In September I had left my job of four years.  It had been a hard decision, one I had struggled with for about 6 months, but it was clear, God wanted me out of there.  Everyday I worked there I had been asked to compromise my morals, to try to find some common ground with continual sin, and I just could not do it anymore.  So I had quit.  I had no job prospects, no real reference, and nothing to do with my days but clean closets and watch the cars drive passed the house. 

After I had finally quit my job, I started reading my Bible more and more. It was amazing the things that started popping out at me.  How had I never realized that before?  When did that get in there?  With so much time on my hands I started praying more too.  “God help me with this” became a deeper need to understand and seek His will through His word.  It was at this time that one of the leaders in our church approached me about going on a mission trip and encouraged me to read my Bible everyday and journal what God had to say to me. 

So I did, and I even went a step further than that, I joined a ladies Bible study, hey, it might give me something to do, right?

That winter, Tuesday mornings became a time of peace and refuge.  As I sat in my very first ladies Bible study ever and listened to some of the other ladies I realized that quite a few of them were homeschooling their children.  In fact, almost ALL of them were homeschooling.  How was it that I had wound up in the only ladies Bible study and was surrounded by homeschooers?

All three of my previously mentioned homeschooling friends were there, along with several other ladies whom I had never met.  As they shared about their lives I heard the Lord coaxing me towards homeschooling.  Maybe I would home school next year. 

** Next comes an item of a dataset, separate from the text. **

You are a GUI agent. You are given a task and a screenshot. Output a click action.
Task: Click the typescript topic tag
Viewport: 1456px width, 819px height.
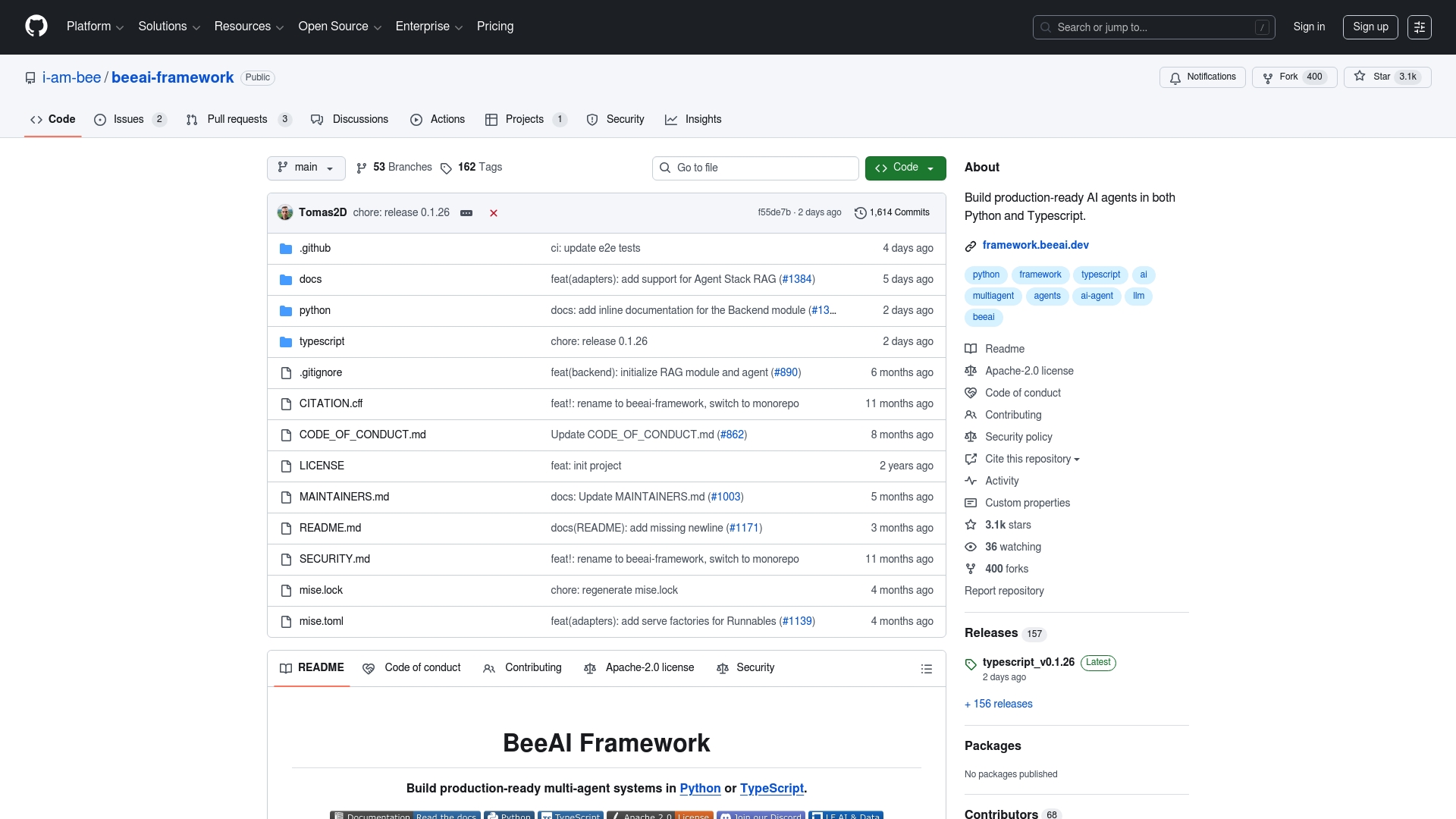[1100, 275]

Winter became spring and I committed to go on the mission trip.  The mission leader pulled Drason and I aside and encouraged us to pray daily and seek God to give us instruction on the issues in our lives.  How cool, that was the same topic of the ladies Bible study. 

I began to pray about the things in our lives that really mattered and ask God to show me in His word what He would have us do.  

Then one day I opened up the Bible study.  Before hand, just as I had been instructed, I began praying.  Macguines had been having such a hard time at school.  He was so upset that a bully had been mocking him.  Yet, it was only when another mother had called me, that I had found out the true extent of his tormenter’s cruelty and the complete lack of consequences for the bully.  I prayed that God would clearly show me what to do in this situation.  We had met with the school, talked to the teacher, the principal, and even the child’s mother with no avail.  Eventually, they had moved Macguines to another classroom, yet here he was treated like he had done something wrong, not been the victim of a bully.  I earnestly prayed, “God, reveal to me what you would have me do.”

I began the chapter in the Bible study and it challenged me to make my personal motto ‘Whatever God says, I’ll do it’,   “Of course I would obey God!” I thought to myself as I hastily scratched the answers.  Then it said to look up some verses and write what they were instructing the people to do. 

 As I looked up the accompanying verses I came to Deut 31:12-13 Call them all together—men, women, children, and the foreigners living in your towns—so they may hear this Book of Instruction and learn to fear the Lord your God and carefully obey all the terms of these instructions. 13 Do this so that your children who have not known these instructions will hear them and will learn to fear the Lord your God. Do this as long as you live in the land you are crossing the Jordan to occupy.”

I wrote down the answer to teach your children God’s ways.  As I got ready to move on to the next verse, I looked down. 

On the page adjacent, in my study Bible, was an insert which read “Homeschooling; the Biblical Alternative” It struck me so clearly I felt like my ears were ringing.  It explained how homeschooling had come to be the only way many believers felt they could obey God’s commands, as given by Moses, in Deuteronomy and sited the same verses from my study.  I sat on my couch weeping.  I was so thankful God had clearly spoken to me.  My Bible had clearly told me to home school.  Thank you Jesus!